§ **Recorded information**
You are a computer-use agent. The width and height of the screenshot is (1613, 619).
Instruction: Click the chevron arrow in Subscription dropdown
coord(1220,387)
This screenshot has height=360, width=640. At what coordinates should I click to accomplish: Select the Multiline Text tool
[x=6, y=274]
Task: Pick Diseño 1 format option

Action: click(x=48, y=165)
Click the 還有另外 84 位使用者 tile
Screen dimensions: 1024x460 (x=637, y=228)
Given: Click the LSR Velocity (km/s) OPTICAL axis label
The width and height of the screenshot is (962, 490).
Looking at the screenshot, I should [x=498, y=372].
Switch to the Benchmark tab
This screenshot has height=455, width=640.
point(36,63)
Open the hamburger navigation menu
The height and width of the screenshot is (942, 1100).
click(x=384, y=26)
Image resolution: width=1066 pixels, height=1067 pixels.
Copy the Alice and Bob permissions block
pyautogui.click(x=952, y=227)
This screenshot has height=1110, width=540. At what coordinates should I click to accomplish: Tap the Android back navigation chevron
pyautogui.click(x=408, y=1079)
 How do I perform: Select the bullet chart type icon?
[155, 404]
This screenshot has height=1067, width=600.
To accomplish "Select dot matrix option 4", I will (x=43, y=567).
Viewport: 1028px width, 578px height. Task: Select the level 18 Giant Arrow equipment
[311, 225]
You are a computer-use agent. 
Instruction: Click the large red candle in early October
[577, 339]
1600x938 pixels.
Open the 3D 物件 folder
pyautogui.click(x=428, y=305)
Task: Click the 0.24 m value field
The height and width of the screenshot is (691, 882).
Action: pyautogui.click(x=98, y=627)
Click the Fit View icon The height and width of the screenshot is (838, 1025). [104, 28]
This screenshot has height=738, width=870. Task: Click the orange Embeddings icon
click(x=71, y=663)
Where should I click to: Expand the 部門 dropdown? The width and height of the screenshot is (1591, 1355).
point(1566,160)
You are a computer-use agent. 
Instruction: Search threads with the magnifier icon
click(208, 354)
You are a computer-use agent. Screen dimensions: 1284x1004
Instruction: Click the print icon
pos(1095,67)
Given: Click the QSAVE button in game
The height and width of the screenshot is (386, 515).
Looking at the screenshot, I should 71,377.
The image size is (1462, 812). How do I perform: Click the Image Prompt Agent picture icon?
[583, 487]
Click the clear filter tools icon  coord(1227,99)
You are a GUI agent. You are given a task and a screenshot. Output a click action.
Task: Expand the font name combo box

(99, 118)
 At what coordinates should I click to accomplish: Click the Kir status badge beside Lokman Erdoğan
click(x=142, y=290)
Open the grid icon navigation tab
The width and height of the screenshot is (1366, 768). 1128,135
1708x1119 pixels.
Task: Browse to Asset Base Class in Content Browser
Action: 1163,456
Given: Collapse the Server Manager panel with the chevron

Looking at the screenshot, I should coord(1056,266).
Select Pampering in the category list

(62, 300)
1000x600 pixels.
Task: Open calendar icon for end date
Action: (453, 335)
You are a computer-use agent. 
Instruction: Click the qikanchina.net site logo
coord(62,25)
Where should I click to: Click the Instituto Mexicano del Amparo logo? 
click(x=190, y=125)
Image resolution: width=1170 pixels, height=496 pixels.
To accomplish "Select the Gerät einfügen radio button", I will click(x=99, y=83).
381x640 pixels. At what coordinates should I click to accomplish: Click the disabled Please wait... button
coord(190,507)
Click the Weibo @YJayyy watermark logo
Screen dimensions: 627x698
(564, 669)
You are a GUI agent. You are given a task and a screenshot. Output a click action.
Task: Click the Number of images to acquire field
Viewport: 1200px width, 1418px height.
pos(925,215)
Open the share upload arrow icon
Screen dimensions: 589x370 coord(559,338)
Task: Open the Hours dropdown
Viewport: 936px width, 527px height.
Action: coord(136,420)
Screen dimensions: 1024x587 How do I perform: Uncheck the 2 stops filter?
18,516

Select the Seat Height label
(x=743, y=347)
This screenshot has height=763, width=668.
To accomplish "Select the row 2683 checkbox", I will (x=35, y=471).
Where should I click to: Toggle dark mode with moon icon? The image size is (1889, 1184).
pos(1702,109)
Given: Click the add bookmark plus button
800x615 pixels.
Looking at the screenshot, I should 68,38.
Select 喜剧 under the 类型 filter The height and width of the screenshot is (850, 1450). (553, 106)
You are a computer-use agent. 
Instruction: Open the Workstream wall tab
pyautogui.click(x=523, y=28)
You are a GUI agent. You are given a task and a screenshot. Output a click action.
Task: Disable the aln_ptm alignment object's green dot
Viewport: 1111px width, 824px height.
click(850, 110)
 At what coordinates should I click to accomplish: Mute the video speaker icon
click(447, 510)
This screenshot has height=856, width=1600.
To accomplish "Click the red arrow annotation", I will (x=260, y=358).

§ **What is needed**
Every entry in the listing above is to be repeated verbatim.

§ **Output for this task**
You are a computer-use agent. The width and height of the screenshot is (1613, 619).
Instruction: Click the chevron arrow in Subscription dropdown
coord(1220,387)
This screenshot has height=360, width=640. At what coordinates should I click to accomplish: Select the Multiline Text tool
[x=6, y=274]
Task: Pick Diseño 1 format option

Action: click(x=48, y=165)
Click the 還有另外 84 位使用者 tile
Screen dimensions: 1024x460 (x=637, y=228)
Given: Click the LSR Velocity (km/s) OPTICAL axis label
The width and height of the screenshot is (962, 490).
Looking at the screenshot, I should [x=498, y=372].
Switch to the Benchmark tab
This screenshot has height=455, width=640.
point(36,63)
Open the hamburger navigation menu
The height and width of the screenshot is (942, 1100).
click(x=384, y=26)
Image resolution: width=1066 pixels, height=1067 pixels.
Copy the Alice and Bob permissions block
pyautogui.click(x=952, y=227)
This screenshot has height=1110, width=540. At what coordinates should I click to accomplish: Tap the Android back navigation chevron
pyautogui.click(x=408, y=1079)
 How do I perform: Select the bullet chart type icon?
[155, 404]
This screenshot has height=1067, width=600.
To accomplish "Select dot matrix option 4", I will (x=43, y=567).
Viewport: 1028px width, 578px height. Task: Select the level 18 Giant Arrow equipment
[311, 225]
You are a computer-use agent. 
Instruction: Click the large red candle in early October
[577, 339]
1600x938 pixels.
Open the 3D 物件 folder
pyautogui.click(x=428, y=305)
Task: Click the 0.24 m value field
The height and width of the screenshot is (691, 882).
Action: pyautogui.click(x=98, y=627)
Click the Fit View icon The height and width of the screenshot is (838, 1025). [104, 28]
This screenshot has height=738, width=870. Task: Click the orange Embeddings icon
click(x=71, y=663)
Where should I click to: Expand the 部門 dropdown? The width and height of the screenshot is (1591, 1355).
point(1566,160)
You are a computer-use agent. 
Instruction: Search threads with the magnifier icon
click(208, 354)
You are a computer-use agent. Screen dimensions: 1284x1004
Instruction: Click the print icon
pos(1095,67)
Given: Click the QSAVE button in game
The height and width of the screenshot is (386, 515).
Looking at the screenshot, I should 71,377.
The image size is (1462, 812). How do I perform: Click the Image Prompt Agent picture icon?
[583, 487]
Click the clear filter tools icon  coord(1227,99)
You are a GUI agent. You are given a task and a screenshot. Output a click action.
Task: Expand the font name combo box

(99, 118)
 At what coordinates should I click to accomplish: Click the Kir status badge beside Lokman Erdoğan
click(x=142, y=290)
Open the grid icon navigation tab
The width and height of the screenshot is (1366, 768). 1128,135
1708x1119 pixels.
Task: Browse to Asset Base Class in Content Browser
Action: 1163,456
Given: Collapse the Server Manager panel with the chevron

Looking at the screenshot, I should coord(1056,266).
Select Pampering in the category list

(62, 300)
1000x600 pixels.
Task: Open calendar icon for end date
Action: (453, 335)
You are a computer-use agent. 
Instruction: Click the qikanchina.net site logo
coord(62,25)
Where should I click to: Click the Instituto Mexicano del Amparo logo? 
click(x=190, y=125)
Image resolution: width=1170 pixels, height=496 pixels.
To accomplish "Select the Gerät einfügen radio button", I will click(x=99, y=83).
381x640 pixels. At what coordinates should I click to accomplish: Click the disabled Please wait... button
coord(190,507)
Click the Weibo @YJayyy watermark logo
Screen dimensions: 627x698
(564, 669)
You are a GUI agent. You are given a task and a screenshot. Output a click action.
Task: Click the Number of images to acquire field
Viewport: 1200px width, 1418px height.
pos(925,215)
Open the share upload arrow icon
Screen dimensions: 589x370 coord(559,338)
Task: Open the Hours dropdown
Viewport: 936px width, 527px height.
Action: coord(136,420)
Screen dimensions: 1024x587 How do I perform: Uncheck the 2 stops filter?
18,516

Select the Seat Height label
(x=743, y=347)
This screenshot has height=763, width=668.
To accomplish "Select the row 2683 checkbox", I will (x=35, y=471).
Where should I click to: Toggle dark mode with moon icon? The image size is (1889, 1184).
pos(1702,109)
Given: Click the add bookmark plus button
800x615 pixels.
Looking at the screenshot, I should 68,38.
Select 喜剧 under the 类型 filter The height and width of the screenshot is (850, 1450). (553, 106)
You are a computer-use agent. 
Instruction: Open the Workstream wall tab
pyautogui.click(x=523, y=28)
You are a GUI agent. You are given a task and a screenshot. Output a click action.
Task: Disable the aln_ptm alignment object's green dot
Viewport: 1111px width, 824px height.
click(850, 110)
 At what coordinates should I click to accomplish: Mute the video speaker icon
click(447, 510)
This screenshot has height=856, width=1600.
To accomplish "Click the red arrow annotation", I will (x=260, y=358).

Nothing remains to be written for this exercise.